Work order
Would you please copy every line of the material that follows, exactly as it reads?

Supplied data Start Marker

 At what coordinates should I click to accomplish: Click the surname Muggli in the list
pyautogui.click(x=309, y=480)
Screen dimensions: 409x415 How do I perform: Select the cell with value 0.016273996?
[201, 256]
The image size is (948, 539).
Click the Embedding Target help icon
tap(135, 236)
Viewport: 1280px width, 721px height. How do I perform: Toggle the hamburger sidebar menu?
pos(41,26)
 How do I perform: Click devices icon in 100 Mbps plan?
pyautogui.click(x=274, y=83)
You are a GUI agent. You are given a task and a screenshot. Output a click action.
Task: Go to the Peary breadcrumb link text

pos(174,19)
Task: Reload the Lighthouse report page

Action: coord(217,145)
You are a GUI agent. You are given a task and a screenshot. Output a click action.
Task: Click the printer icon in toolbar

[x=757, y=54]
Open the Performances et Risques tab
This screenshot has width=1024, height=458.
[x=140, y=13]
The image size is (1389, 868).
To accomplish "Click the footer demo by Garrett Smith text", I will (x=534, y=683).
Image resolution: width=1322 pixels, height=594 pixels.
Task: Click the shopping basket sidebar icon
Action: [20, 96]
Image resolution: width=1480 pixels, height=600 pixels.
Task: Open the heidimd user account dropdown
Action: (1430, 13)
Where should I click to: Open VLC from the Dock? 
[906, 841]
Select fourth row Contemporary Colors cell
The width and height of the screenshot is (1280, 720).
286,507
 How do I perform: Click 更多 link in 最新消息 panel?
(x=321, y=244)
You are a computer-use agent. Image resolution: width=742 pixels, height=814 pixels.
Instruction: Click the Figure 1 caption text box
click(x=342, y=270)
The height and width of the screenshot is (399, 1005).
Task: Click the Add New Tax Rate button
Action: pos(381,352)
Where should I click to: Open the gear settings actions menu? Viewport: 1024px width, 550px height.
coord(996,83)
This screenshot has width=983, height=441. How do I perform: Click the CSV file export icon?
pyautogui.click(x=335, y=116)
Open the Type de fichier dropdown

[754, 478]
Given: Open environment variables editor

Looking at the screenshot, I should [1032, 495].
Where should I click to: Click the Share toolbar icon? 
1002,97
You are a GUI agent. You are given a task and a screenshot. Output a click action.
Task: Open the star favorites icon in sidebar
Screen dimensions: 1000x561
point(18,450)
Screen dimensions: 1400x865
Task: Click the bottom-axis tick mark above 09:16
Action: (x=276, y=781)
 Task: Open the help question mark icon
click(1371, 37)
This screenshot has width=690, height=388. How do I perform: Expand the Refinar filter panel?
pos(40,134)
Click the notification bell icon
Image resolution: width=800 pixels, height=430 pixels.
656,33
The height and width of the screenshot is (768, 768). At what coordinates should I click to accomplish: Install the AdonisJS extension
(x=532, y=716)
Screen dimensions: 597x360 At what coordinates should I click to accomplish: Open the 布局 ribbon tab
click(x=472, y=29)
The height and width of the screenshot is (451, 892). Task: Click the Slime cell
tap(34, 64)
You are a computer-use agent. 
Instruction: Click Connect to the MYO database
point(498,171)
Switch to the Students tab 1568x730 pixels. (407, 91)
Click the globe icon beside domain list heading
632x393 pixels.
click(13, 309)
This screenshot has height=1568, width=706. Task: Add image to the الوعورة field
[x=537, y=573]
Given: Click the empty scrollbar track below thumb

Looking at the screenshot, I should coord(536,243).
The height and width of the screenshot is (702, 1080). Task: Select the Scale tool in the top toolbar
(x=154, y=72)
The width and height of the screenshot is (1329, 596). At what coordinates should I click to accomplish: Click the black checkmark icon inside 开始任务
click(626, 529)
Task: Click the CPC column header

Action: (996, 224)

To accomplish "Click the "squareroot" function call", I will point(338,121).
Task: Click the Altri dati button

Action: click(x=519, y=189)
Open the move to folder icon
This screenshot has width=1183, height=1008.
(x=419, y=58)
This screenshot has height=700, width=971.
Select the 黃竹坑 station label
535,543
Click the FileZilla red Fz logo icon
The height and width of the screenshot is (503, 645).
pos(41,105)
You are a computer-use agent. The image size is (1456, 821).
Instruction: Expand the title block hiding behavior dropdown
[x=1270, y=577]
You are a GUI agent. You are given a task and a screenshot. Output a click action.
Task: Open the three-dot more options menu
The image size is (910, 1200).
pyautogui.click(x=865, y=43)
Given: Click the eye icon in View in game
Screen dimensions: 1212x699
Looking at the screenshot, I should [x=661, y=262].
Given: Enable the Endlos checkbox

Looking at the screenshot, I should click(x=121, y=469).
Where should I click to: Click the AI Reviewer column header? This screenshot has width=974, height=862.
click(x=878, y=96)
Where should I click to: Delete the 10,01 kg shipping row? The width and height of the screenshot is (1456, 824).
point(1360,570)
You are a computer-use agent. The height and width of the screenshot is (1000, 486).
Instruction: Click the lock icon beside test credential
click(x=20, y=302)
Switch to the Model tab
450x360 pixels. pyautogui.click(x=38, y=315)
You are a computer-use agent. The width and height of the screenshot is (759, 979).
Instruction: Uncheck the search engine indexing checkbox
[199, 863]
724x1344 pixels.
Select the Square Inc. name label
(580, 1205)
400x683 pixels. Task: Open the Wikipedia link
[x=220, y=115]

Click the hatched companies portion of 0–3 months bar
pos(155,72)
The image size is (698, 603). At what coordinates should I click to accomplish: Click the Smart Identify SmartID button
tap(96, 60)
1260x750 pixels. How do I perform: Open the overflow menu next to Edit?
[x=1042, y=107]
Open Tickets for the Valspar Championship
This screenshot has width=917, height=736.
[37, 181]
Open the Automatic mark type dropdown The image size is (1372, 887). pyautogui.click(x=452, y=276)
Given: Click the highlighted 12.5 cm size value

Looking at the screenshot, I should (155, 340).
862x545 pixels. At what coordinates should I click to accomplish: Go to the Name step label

Supplied data End Marker

Solution to the exercise
 At what coordinates should I click to accomplish: Click the surname Muggli in the list
pyautogui.click(x=309, y=480)
Screen dimensions: 409x415 How do I perform: Select the cell with value 0.016273996?
[201, 256]
The image size is (948, 539).
Click the Embedding Target help icon
tap(135, 236)
Viewport: 1280px width, 721px height. How do I perform: Toggle the hamburger sidebar menu?
pos(41,26)
 How do I perform: Click devices icon in 100 Mbps plan?
pyautogui.click(x=274, y=83)
You are a GUI agent. You are given a task and a screenshot. Output a click action.
Task: Go to the Peary breadcrumb link text

pos(174,19)
Task: Reload the Lighthouse report page

Action: coord(217,145)
You are a GUI agent. You are given a task and a screenshot. Output a click action.
Task: Click the printer icon in toolbar

[x=757, y=54]
Open the Performances et Risques tab
This screenshot has width=1024, height=458.
[x=140, y=13]
The image size is (1389, 868).
To accomplish "Click the footer demo by Garrett Smith text", I will (x=534, y=683).
Image resolution: width=1322 pixels, height=594 pixels.
Task: Click the shopping basket sidebar icon
Action: [20, 96]
Image resolution: width=1480 pixels, height=600 pixels.
Task: Open the heidimd user account dropdown
Action: (1430, 13)
Where should I click to: Open VLC from the Dock? 
[906, 841]
Select fourth row Contemporary Colors cell
The width and height of the screenshot is (1280, 720).
286,507
 How do I perform: Click 更多 link in 最新消息 panel?
(x=321, y=244)
You are a computer-use agent. Image resolution: width=742 pixels, height=814 pixels.
Instruction: Click the Figure 1 caption text box
click(x=342, y=270)
The height and width of the screenshot is (399, 1005).
Task: Click the Add New Tax Rate button
Action: pos(381,352)
Where should I click to: Open the gear settings actions menu? Viewport: 1024px width, 550px height.
coord(996,83)
This screenshot has width=983, height=441. How do I perform: Click the CSV file export icon?
pyautogui.click(x=335, y=116)
Open the Type de fichier dropdown

[754, 478]
Given: Open environment variables editor

Looking at the screenshot, I should [1032, 495].
Where should I click to: Click the Share toolbar icon? 
1002,97
You are a GUI agent. You are given a task and a screenshot. Output a click action.
Task: Open the star favorites icon in sidebar
Screen dimensions: 1000x561
point(18,450)
Screen dimensions: 1400x865
Task: Click the bottom-axis tick mark above 09:16
Action: (x=276, y=781)
 Task: Open the help question mark icon
click(1371, 37)
This screenshot has width=690, height=388. How do I perform: Expand the Refinar filter panel?
pos(40,134)
Click the notification bell icon
Image resolution: width=800 pixels, height=430 pixels.
656,33
The height and width of the screenshot is (768, 768). At what coordinates should I click to accomplish: Install the AdonisJS extension
(x=532, y=716)
Screen dimensions: 597x360 At what coordinates should I click to accomplish: Open the 布局 ribbon tab
click(x=472, y=29)
The height and width of the screenshot is (451, 892). Task: Click the Slime cell
tap(34, 64)
You are a computer-use agent. 
Instruction: Click Connect to the MYO database
point(498,171)
Switch to the Students tab 1568x730 pixels. (407, 91)
Click the globe icon beside domain list heading
632x393 pixels.
click(13, 309)
This screenshot has height=1568, width=706. Task: Add image to the الوعورة field
[x=537, y=573]
Given: Click the empty scrollbar track below thumb

Looking at the screenshot, I should coord(536,243).
The height and width of the screenshot is (702, 1080). Task: Select the Scale tool in the top toolbar
(x=154, y=72)
The width and height of the screenshot is (1329, 596). At what coordinates should I click to accomplish: Click the black checkmark icon inside 开始任务
click(626, 529)
Task: Click the CPC column header

Action: (996, 224)

To accomplish "Click the "squareroot" function call", I will point(338,121).
Task: Click the Altri dati button

Action: click(x=519, y=189)
Open the move to folder icon
This screenshot has width=1183, height=1008.
(x=419, y=58)
This screenshot has height=700, width=971.
Select the 黃竹坑 station label
535,543
Click the FileZilla red Fz logo icon
The height and width of the screenshot is (503, 645).
pos(41,105)
You are a computer-use agent. The image size is (1456, 821).
Instruction: Expand the title block hiding behavior dropdown
[x=1270, y=577]
You are a GUI agent. You are given a task and a screenshot. Output a click action.
Task: Open the three-dot more options menu
The image size is (910, 1200).
pyautogui.click(x=865, y=43)
Given: Click the eye icon in View in game
Screen dimensions: 1212x699
Looking at the screenshot, I should [x=661, y=262].
Given: Enable the Endlos checkbox

Looking at the screenshot, I should click(x=121, y=469).
Where should I click to: Click the AI Reviewer column header? This screenshot has width=974, height=862.
click(x=878, y=96)
Where should I click to: Delete the 10,01 kg shipping row? The width and height of the screenshot is (1456, 824).
point(1360,570)
You are a computer-use agent. The height and width of the screenshot is (1000, 486).
Instruction: Click the lock icon beside test credential
click(x=20, y=302)
Switch to the Model tab
450x360 pixels. pyautogui.click(x=38, y=315)
You are a computer-use agent. The width and height of the screenshot is (759, 979).
Instruction: Uncheck the search engine indexing checkbox
[199, 863]
724x1344 pixels.
Select the Square Inc. name label
(580, 1205)
400x683 pixels. Task: Open the Wikipedia link
[x=220, y=115]

Click the hatched companies portion of 0–3 months bar
pos(155,72)
The image size is (698, 603). At what coordinates should I click to accomplish: Click the Smart Identify SmartID button
tap(96, 60)
1260x750 pixels. How do I perform: Open the overflow menu next to Edit?
[x=1042, y=107]
Open Tickets for the Valspar Championship
This screenshot has width=917, height=736.
[37, 181]
Open the Automatic mark type dropdown The image size is (1372, 887). pyautogui.click(x=452, y=276)
Given: Click the highlighted 12.5 cm size value

Looking at the screenshot, I should (155, 340).
862x545 pixels. At what coordinates should I click to accomplish: Go to the Name step label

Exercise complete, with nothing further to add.